■ WHAT YOU ARE ASKED TO DO: Copy the items below verbatim, from the line containing "Click Modena Palazzo" through the line containing "Action: 1045,287", including both of those lines.

■ DATA RECORDS:

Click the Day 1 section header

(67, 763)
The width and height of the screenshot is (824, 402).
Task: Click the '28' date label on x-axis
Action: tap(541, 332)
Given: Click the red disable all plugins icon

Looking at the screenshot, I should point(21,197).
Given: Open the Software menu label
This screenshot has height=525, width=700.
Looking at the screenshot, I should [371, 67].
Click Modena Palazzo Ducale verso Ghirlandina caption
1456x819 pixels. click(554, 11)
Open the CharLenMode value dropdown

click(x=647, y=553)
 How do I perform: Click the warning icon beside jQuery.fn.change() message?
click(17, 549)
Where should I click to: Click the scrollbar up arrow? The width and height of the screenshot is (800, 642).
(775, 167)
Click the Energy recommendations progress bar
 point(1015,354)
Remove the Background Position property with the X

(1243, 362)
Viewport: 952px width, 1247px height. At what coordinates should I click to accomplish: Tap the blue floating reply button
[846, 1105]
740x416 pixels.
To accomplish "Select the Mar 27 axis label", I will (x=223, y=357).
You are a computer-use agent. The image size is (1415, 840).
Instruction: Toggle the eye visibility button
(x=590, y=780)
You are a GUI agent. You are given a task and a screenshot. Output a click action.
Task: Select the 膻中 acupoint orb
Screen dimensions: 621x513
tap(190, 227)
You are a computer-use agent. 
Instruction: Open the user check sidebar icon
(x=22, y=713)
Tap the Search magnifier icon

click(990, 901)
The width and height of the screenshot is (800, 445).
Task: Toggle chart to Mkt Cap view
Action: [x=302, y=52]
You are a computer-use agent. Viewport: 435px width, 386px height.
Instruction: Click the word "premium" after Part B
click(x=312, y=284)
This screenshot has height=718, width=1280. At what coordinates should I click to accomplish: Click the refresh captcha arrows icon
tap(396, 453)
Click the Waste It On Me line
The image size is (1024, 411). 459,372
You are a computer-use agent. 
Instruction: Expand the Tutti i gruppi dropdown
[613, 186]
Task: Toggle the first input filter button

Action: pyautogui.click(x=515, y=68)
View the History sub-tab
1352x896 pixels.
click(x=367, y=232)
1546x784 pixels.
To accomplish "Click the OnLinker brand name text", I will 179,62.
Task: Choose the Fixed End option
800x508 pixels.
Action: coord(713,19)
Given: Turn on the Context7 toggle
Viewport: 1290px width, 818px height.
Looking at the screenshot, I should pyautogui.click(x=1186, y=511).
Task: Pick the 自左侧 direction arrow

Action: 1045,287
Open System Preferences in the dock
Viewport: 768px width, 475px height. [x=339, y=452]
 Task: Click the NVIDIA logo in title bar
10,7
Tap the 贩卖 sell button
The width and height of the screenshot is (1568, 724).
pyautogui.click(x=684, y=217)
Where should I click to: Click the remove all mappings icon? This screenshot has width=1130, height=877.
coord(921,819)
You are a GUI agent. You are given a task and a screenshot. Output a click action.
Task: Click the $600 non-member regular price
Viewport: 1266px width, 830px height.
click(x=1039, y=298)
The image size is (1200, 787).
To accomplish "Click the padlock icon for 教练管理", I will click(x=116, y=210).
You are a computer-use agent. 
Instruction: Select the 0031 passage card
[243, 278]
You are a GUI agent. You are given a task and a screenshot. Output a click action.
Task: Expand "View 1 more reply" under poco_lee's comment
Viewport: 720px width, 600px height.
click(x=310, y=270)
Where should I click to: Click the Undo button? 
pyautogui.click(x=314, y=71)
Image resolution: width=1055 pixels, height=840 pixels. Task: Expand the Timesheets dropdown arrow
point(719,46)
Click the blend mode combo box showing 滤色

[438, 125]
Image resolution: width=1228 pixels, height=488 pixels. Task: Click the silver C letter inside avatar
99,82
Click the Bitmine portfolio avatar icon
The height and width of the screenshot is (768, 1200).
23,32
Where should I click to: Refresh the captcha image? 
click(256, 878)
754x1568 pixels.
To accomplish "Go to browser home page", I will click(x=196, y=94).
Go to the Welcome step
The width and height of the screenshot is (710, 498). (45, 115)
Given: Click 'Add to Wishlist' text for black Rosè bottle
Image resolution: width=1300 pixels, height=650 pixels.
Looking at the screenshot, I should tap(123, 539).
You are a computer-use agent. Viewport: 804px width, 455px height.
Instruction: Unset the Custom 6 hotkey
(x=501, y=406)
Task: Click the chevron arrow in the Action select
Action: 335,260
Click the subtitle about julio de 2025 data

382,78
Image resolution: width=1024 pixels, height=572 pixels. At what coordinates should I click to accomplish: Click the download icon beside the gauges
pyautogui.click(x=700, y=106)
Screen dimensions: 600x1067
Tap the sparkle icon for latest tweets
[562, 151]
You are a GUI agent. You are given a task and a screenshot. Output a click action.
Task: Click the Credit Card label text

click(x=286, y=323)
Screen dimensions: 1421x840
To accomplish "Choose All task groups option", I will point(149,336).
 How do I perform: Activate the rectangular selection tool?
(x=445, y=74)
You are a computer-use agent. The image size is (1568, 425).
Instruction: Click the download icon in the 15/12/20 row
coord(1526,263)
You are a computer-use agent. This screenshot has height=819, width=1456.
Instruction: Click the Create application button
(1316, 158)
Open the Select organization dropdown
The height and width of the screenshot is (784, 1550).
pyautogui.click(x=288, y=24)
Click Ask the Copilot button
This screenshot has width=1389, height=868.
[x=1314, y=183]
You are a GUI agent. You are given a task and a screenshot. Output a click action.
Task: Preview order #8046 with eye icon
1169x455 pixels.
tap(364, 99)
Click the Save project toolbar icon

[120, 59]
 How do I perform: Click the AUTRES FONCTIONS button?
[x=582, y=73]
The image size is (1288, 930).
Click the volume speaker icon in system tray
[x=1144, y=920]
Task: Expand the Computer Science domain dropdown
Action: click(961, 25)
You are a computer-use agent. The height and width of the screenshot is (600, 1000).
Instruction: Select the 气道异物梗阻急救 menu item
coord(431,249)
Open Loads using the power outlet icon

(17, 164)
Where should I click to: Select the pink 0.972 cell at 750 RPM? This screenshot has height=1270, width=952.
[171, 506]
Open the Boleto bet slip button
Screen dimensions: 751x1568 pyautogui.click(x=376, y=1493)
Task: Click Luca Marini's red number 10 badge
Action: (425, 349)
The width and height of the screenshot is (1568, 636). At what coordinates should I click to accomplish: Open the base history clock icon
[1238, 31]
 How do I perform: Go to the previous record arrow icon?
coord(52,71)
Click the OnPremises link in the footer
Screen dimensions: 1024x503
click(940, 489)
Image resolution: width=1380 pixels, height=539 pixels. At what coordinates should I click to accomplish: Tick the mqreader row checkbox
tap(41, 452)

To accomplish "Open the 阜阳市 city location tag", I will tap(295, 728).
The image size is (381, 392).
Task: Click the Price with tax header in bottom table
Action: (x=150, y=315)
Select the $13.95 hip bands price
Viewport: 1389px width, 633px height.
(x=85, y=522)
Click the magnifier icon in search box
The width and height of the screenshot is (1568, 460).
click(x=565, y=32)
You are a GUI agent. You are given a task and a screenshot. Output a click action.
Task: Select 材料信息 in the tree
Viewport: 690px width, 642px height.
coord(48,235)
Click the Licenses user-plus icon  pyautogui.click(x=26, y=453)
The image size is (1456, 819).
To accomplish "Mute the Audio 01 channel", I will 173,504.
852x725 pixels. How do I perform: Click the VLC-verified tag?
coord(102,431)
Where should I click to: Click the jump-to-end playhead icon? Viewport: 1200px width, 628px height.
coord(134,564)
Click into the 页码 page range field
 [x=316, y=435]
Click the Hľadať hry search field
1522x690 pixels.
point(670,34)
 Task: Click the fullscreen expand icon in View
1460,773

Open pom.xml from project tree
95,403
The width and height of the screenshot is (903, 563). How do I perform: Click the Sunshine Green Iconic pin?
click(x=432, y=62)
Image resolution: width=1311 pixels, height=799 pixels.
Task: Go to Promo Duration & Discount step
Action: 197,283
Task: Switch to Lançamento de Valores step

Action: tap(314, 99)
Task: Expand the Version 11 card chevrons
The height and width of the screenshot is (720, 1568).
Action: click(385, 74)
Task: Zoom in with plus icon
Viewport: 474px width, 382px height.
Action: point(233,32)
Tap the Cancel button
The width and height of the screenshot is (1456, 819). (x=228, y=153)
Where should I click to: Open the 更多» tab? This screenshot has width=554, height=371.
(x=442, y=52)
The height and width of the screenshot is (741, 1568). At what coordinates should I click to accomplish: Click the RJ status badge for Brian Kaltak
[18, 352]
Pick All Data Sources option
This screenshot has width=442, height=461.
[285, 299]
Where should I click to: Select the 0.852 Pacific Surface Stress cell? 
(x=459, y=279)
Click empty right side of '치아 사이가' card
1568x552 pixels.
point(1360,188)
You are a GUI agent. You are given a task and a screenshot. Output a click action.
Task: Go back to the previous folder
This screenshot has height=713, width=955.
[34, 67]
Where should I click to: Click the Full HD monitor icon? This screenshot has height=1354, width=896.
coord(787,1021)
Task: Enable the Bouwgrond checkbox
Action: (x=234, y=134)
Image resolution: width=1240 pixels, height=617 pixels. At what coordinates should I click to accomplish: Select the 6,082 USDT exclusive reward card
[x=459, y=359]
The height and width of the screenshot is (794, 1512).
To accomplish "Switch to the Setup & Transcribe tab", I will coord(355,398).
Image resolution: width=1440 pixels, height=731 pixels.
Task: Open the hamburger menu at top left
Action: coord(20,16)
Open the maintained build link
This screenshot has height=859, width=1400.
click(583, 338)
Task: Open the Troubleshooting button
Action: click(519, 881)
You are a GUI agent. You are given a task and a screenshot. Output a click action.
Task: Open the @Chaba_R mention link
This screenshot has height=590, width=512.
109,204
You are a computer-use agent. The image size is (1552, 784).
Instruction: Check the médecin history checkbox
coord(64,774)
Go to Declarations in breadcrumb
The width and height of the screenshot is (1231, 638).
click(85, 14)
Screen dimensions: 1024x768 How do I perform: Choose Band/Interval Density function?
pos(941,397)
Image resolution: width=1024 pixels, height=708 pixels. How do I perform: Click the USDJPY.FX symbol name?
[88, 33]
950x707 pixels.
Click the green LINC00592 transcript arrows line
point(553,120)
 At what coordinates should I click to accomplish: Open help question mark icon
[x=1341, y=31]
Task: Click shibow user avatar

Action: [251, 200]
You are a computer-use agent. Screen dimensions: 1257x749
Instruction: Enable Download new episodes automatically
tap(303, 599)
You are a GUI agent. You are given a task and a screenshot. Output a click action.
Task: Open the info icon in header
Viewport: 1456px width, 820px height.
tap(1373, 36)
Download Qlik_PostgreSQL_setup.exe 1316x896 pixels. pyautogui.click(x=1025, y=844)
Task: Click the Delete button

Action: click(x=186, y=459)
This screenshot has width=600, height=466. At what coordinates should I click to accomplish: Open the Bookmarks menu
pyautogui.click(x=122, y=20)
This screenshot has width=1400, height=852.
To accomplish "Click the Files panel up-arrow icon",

■ TASK ANSWER:
Click Modena Palazzo Ducale verso Ghirlandina caption
1456x819 pixels. click(554, 11)
Open the CharLenMode value dropdown

click(x=647, y=553)
 How do I perform: Click the warning icon beside jQuery.fn.change() message?
click(17, 549)
Where should I click to: Click the scrollbar up arrow? The width and height of the screenshot is (800, 642).
(775, 167)
Click the Energy recommendations progress bar
 point(1015,354)
Remove the Background Position property with the X

(1243, 362)
Viewport: 952px width, 1247px height. At what coordinates should I click to accomplish: Tap the blue floating reply button
[846, 1105]
740x416 pixels.
To accomplish "Select the Mar 27 axis label", I will (x=223, y=357).
You are a computer-use agent. The image size is (1415, 840).
Instruction: Toggle the eye visibility button
(x=590, y=780)
You are a GUI agent. You are given a task and a screenshot. Output a click action.
Task: Select the 膻中 acupoint orb
Screen dimensions: 621x513
tap(190, 227)
You are a computer-use agent. 
Instruction: Open the user check sidebar icon
(x=22, y=713)
Tap the Search magnifier icon

click(990, 901)
The width and height of the screenshot is (800, 445).
Task: Toggle chart to Mkt Cap view
Action: [x=302, y=52]
You are a computer-use agent. Viewport: 435px width, 386px height.
Instruction: Click the word "premium" after Part B
click(x=312, y=284)
This screenshot has height=718, width=1280. At what coordinates should I click to accomplish: Click the refresh captcha arrows icon
tap(396, 453)
Click the Waste It On Me line
The image size is (1024, 411). 459,372
You are a computer-use agent. 
Instruction: Expand the Tutti i gruppi dropdown
[613, 186]
Task: Toggle the first input filter button

Action: pyautogui.click(x=515, y=68)
View the History sub-tab
1352x896 pixels.
click(x=367, y=232)
1546x784 pixels.
To accomplish "Click the OnLinker brand name text", I will 179,62.
Task: Choose the Fixed End option
800x508 pixels.
Action: coord(713,19)
Given: Turn on the Context7 toggle
Viewport: 1290px width, 818px height.
Looking at the screenshot, I should pyautogui.click(x=1186, y=511).
Task: Pick the 自左侧 direction arrow

Action: 1045,287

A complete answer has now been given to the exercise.